(Trecho para ler):
Assim que chegou ao seu destino, a mulher telefonou: tinham sido chamados pelo juiz. Como ele estava fora do país, perderam a adoção. "Fiquei muito triste, frustrado e com um grande sentimento de culpa." Na volta, Notini e Márcia retomaram o sonho. Em agosto de 1999, tornaram-se pais de Igor, um robusto menino que hoje está com 2 anos de idade. "É a maior alegria que tenho nesta vida", diz ele. Hoje, o vice-presidente da RM não fica até tarde no escritório. Passou a delegar boa parte das tarefas que antes centralizava em suas mãos. Notini vai também almoçar em casa praticamente todos os dias. Quando regressa ao trabalho, deixa Igor na escola. Nos fins de semana, dispensa a babá. "Eu me obrigo a criar mais espaços para minha família." Notini e Márcia gostaram tanto da experiência que estão novamente "grávidos" e aguardam a próxima adoção. Desta vez, serão pais de uma menina.

Decisão madura
O dilema trabalho x família tem feito com que muitas mulheres renunciem à carreira profissional para cuidar dos filhos. Em alguns casos, no entanto, o tiro pode sair pela culatra. "Há crianças que sentem vergonha de dizer às amiguinhas que a mãe é dona de casa", diz a psicóloga Ceres de Araújo. "Elas acham que há algo errado, pois estão acostumadas a ver as outras mães trabalhar o dia todo." Divididas, as mulheres ficam sem saber o que fazer. Algumas, não tão bem-sucedidas como desejariam, costumam aproveitar a oportunidade para deixar definitivamente de trabalhar. O problema é quando, de maneira cruel, elas invertem a história e jogam na cara dos filhos que não foram bem-sucedidas profissionalmente porque renunciaram à carreira para cuidar deles. Na verdade, fracassariam de qualquer maneira porque não tinham qualificações tão boas assim.

Larissa M.M. Aranha, gerente de marketing da consultoria de imóveis Jones Lang LaSalle, conseguiu encontrar um ponto de equilíbrio para cuidar dos filhos.

(Entradas salvas)
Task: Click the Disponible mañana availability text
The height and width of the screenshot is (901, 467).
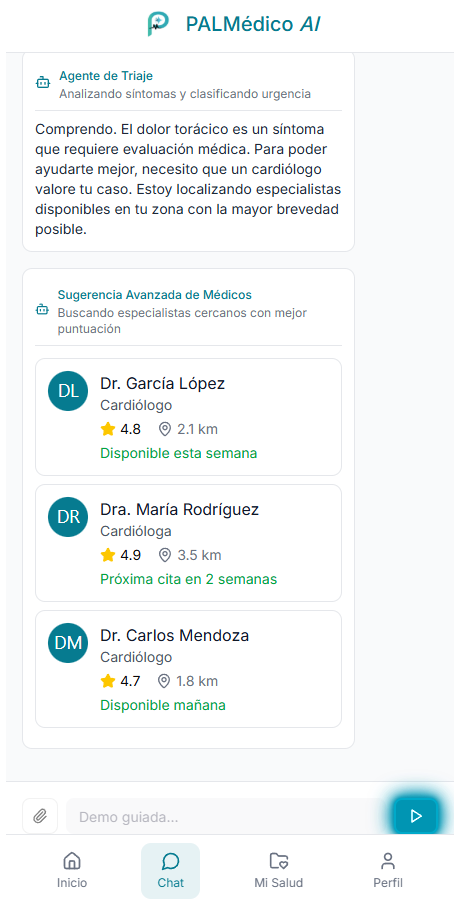Action: [163, 705]
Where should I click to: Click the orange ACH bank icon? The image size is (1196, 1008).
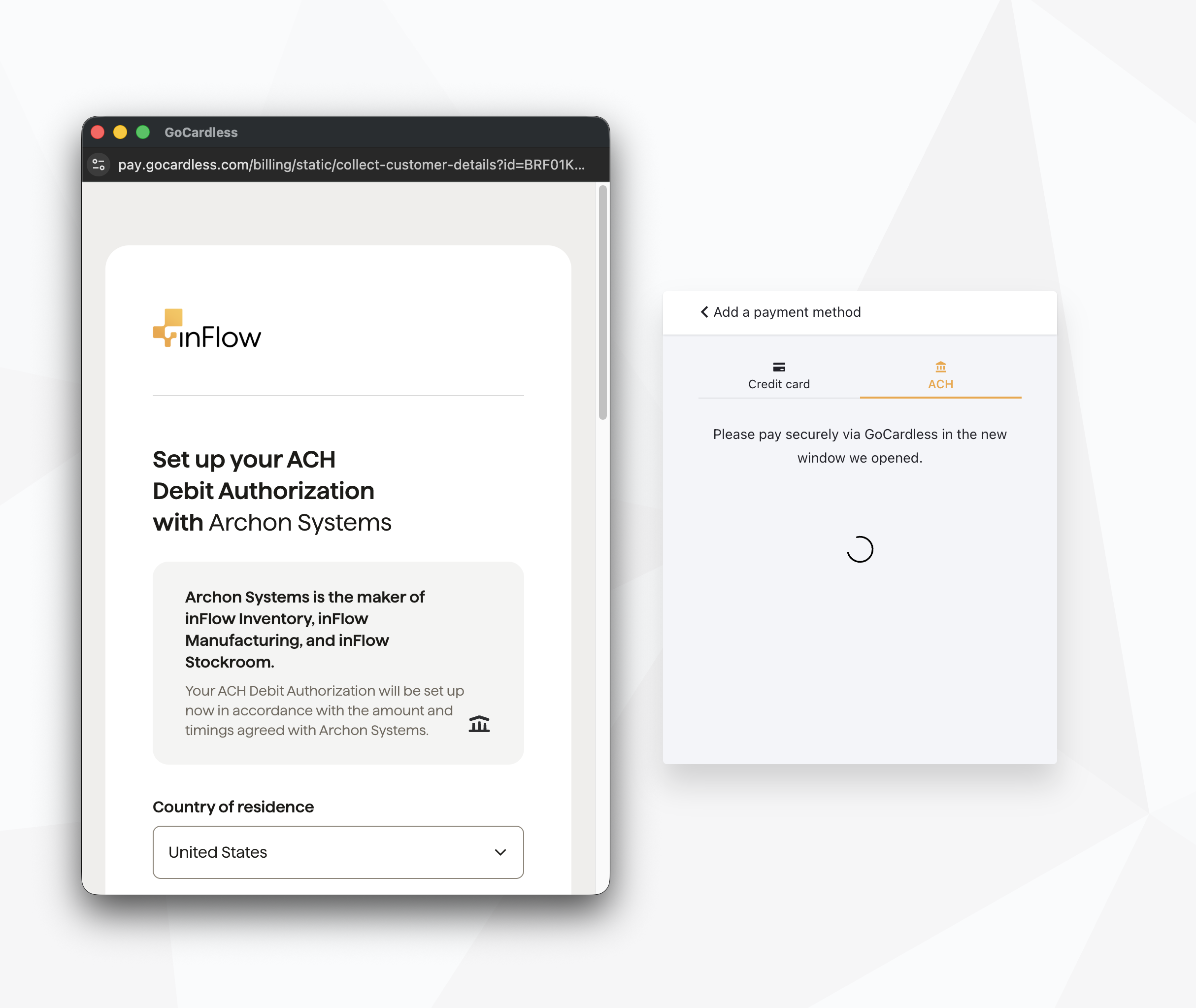click(940, 367)
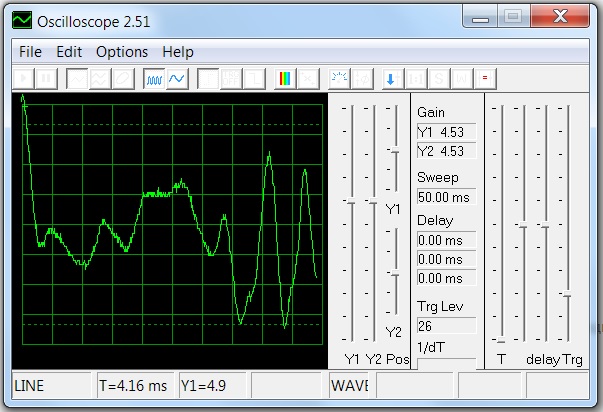The image size is (603, 412).
Task: Click the dotted-curve toolbar icon
Action: click(339, 78)
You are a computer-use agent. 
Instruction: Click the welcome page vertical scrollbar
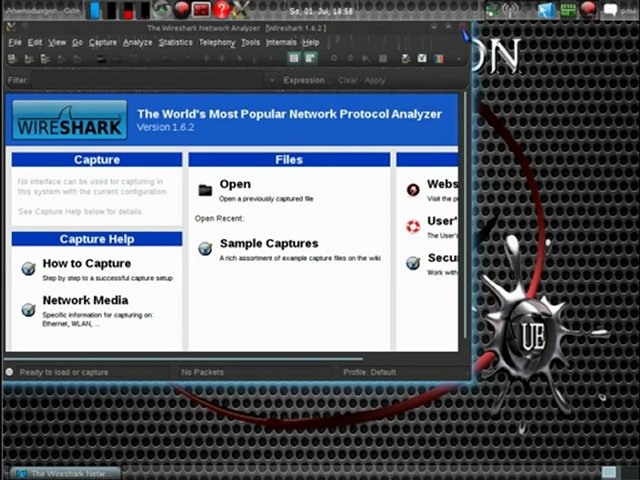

(Tarefa): No trecho sobre trabalho e família, por que, segundo a psicóloga Ceres de Araújo, algumas crianças sentem vergonha de dizer às amiguinhas que a mãe é dona de casa? Responda em uma a três frases.

(Resposta esperada): Porque elas acham que há algo errado. Estão acostumadas a ver as outras mães trabalhar o dia todo.